Clinical-therapeutic management of thoracoscopy in pleural effusion: a groundbreaking technique in the twenty-first century.

INTRODUCTION: The aim of this study was to investigate the effectiveness of thoracoscopy in the diagnosis of non-affiliated pleural effusions (PE). MATERIAL AND METHODS: A five-year prospective study including data from 110 patients that were clinically diagnosed as benign (14.5%), malign (34.5%) and non-affiliated (50.9%). PE in patents without oncology disease and negative biopsy or cytology were considered as benign. Malignant diagnosis was established according to a pleural biopsy, compatible cytology and/or clinical features. Remaining cases were considered as non-affiliated. Thoracoscopy was done under local anaesthesia and sedation. RESULTS: Thoracoscopy confirmed previous clinical diagnosis of benignity and malignity. Regarding non-affiliated patients, 30.35% were diagnosed after thoracoscopy as unspecific pleuritis, 17.86% mesothelioma and 1.79% pleural tuberculosis (TBC).
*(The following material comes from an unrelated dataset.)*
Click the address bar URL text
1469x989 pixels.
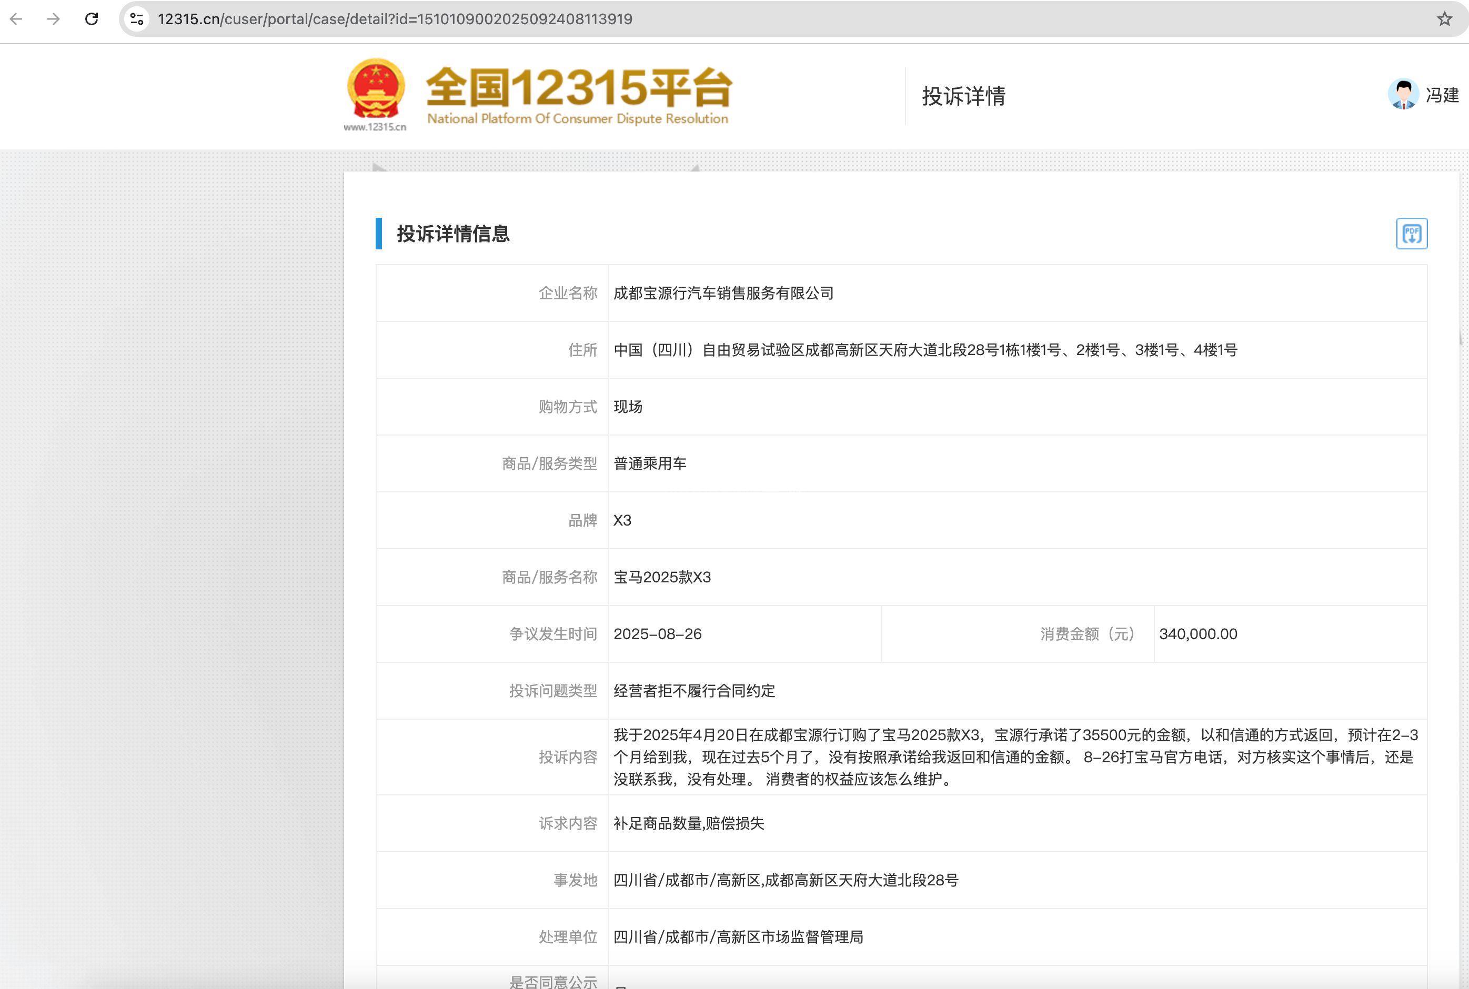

The other 48.21% of patients reported as non-affiliated were diagnosed with pleural carcinoma. Statistical analysis did not reveal differences between frequencies analysed. CONCLUSIONS: Our results indicate that thoracoscopy is a cost-effective and reliable technique for obtaining histological diagnosis in PE and also allows a directed pleurodesis if indicated.